*PROBLEM DESCRIPTION*.
The records below must be returned exactly, with every picture left out.

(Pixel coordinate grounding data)
"""

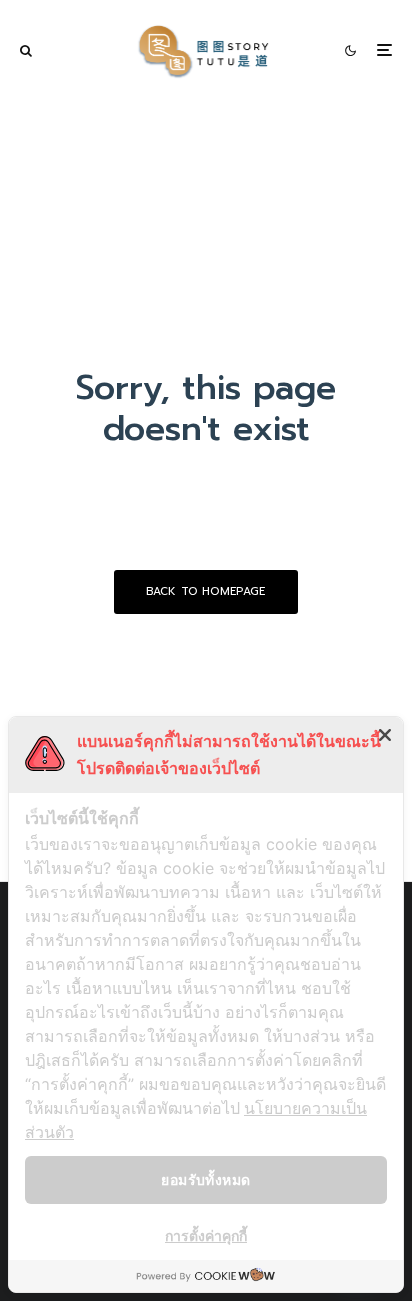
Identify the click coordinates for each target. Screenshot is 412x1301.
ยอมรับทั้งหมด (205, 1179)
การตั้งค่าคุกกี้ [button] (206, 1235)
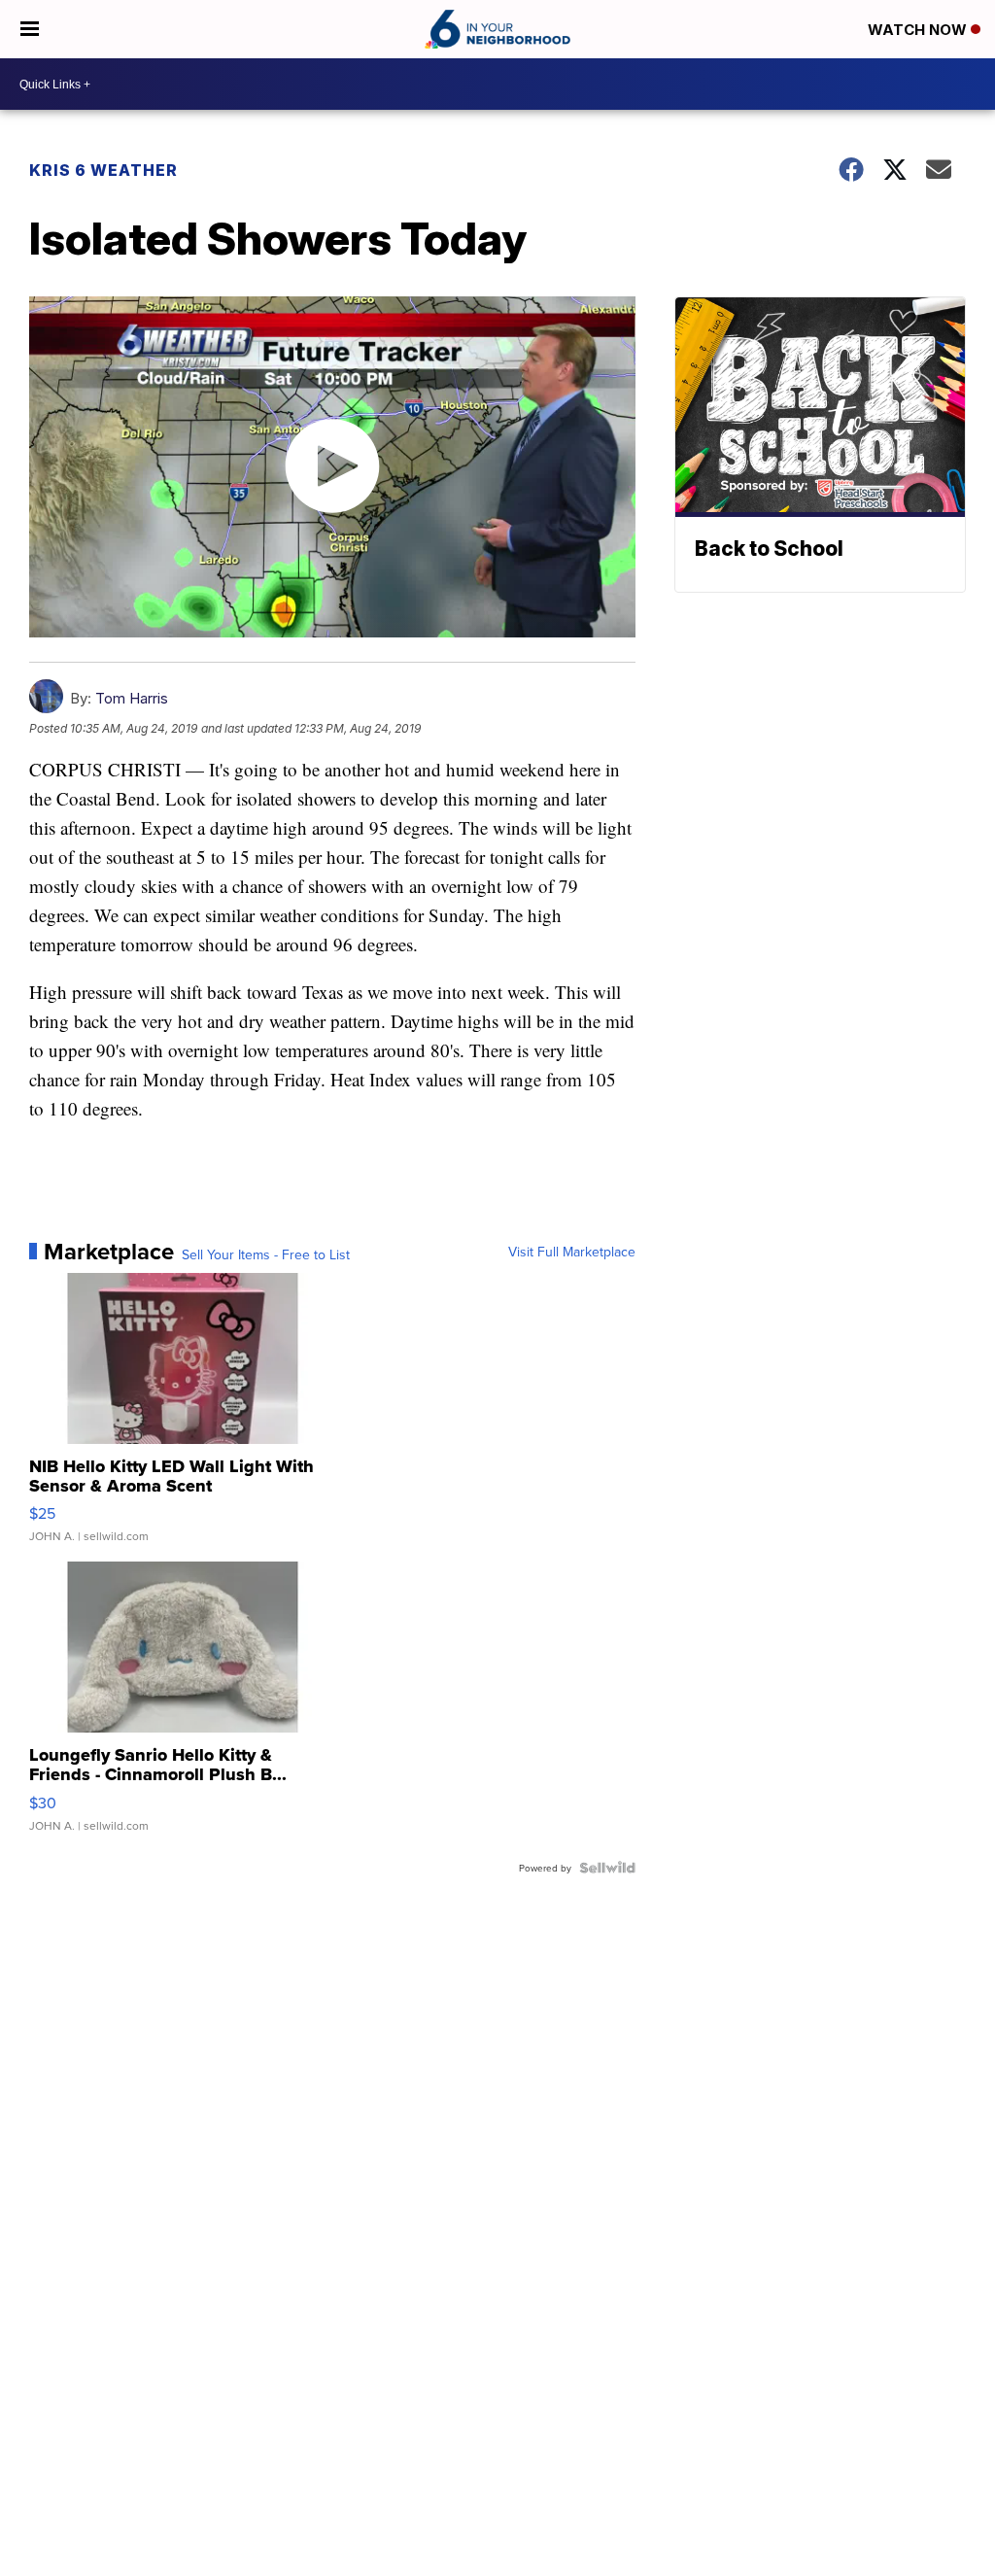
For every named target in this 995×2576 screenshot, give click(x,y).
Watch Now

"""

*EXERCISE OUTPUT*.
Identify the click coordinates for each target. Screenshot is 412x1301.
ยอมรับทั้งหมด (205, 1179)
การตั้งค่าคุกกี้ [button] (206, 1235)
For every named target in this 995×2576 screenshot, give click(x,y).
Watch Now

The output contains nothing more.